Because of this, a significant success factor of BIRD is that the necessary extensions of new regulations are integrated into BIRD with a high level of maturity so that banks can start their projects based on the extensions. Without this, BIRD would be seen as an additional interface that generates extra costs without bringing any advantages. If already existing and implemented reports are supplemented, the goal is to minimize the parallel phase for reducing costs.
In addition, it would help the good idea of BIRD if existing software providers offered a BIRD interface or if the authorities provided own software according to the implemented reporting scope. For this purpose, existing reporting providers should be included in the process.
Integrated finance and risk architecture (IFRA) is an important basis for the cost-efficient implementation of BIRD
Banks themselves can lay important foundations for the success of BIRD: zeb project experience in implementing regulatory data models shows that banks that have already invested in an integrated finance and risk architecture (IFRA) and built it up have created important infrastructures for BIRD. In an established integrated finance and risk architecture
- source systems have already been integrated,
- data models have been harmonized and can be reconciled and
- delivery routes are the only things that require expanding.
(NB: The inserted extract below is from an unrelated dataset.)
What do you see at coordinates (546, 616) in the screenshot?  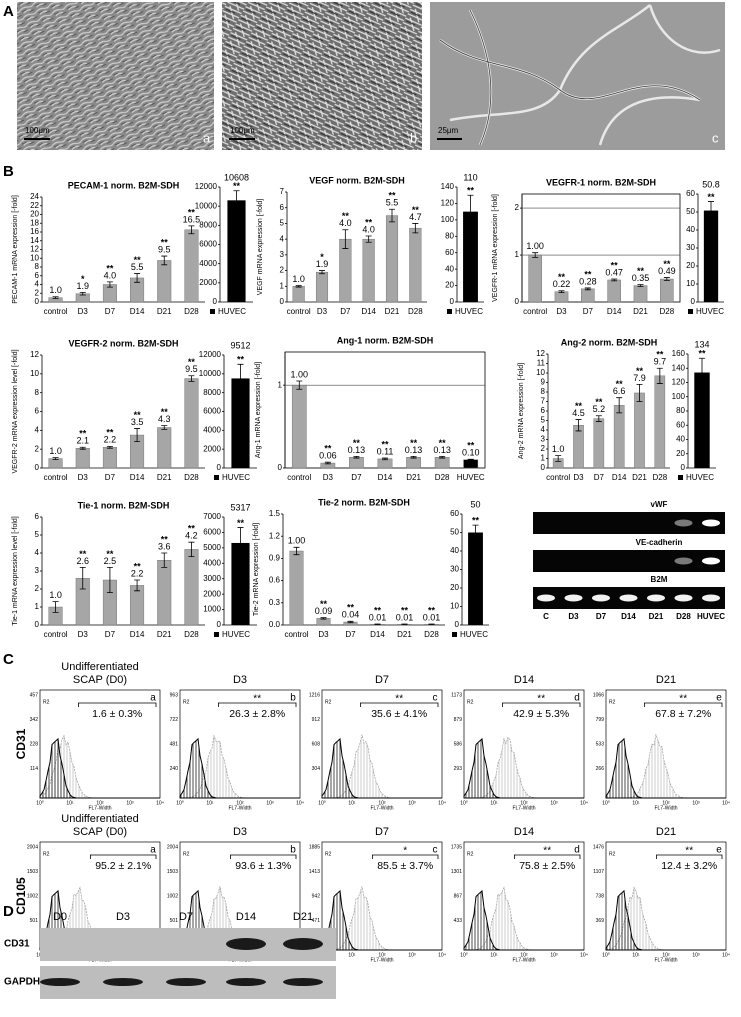 I see `lane-label: C` at bounding box center [546, 616].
On the other hand, banks that try to build on individual “data silos” for BIRD have to
- integrate the diverse individual source systems,
- develop new interfaces and
- invest a lot of effort in the ability to harmonize the “data silos” and reconcile them with the supervisory data model of BIRD.
Start implementation only after important framework conditions have been defined by the supervisory authorities
Fundamentally, banking supervision is taking the right step by introducing BIRD and the regulatory data model. BIRD can significantly simplify regulatory reporting in banks and may even revolutionize it. Based on our project experiences, however, the implementation of BIRD can only be recommended, once the framework conditions mentioned above have been defined and the requirements have become stable and reliable.
An integrated finance and risk architecture is a major prerequisite for this. Now more than ever, the establishment and implementation of an integrated finance and risk data architecture should be reviewed and pursued further. It lays important foundations in the infrastructure to implement supervisory requirements, such as AnaCredit and BIRD.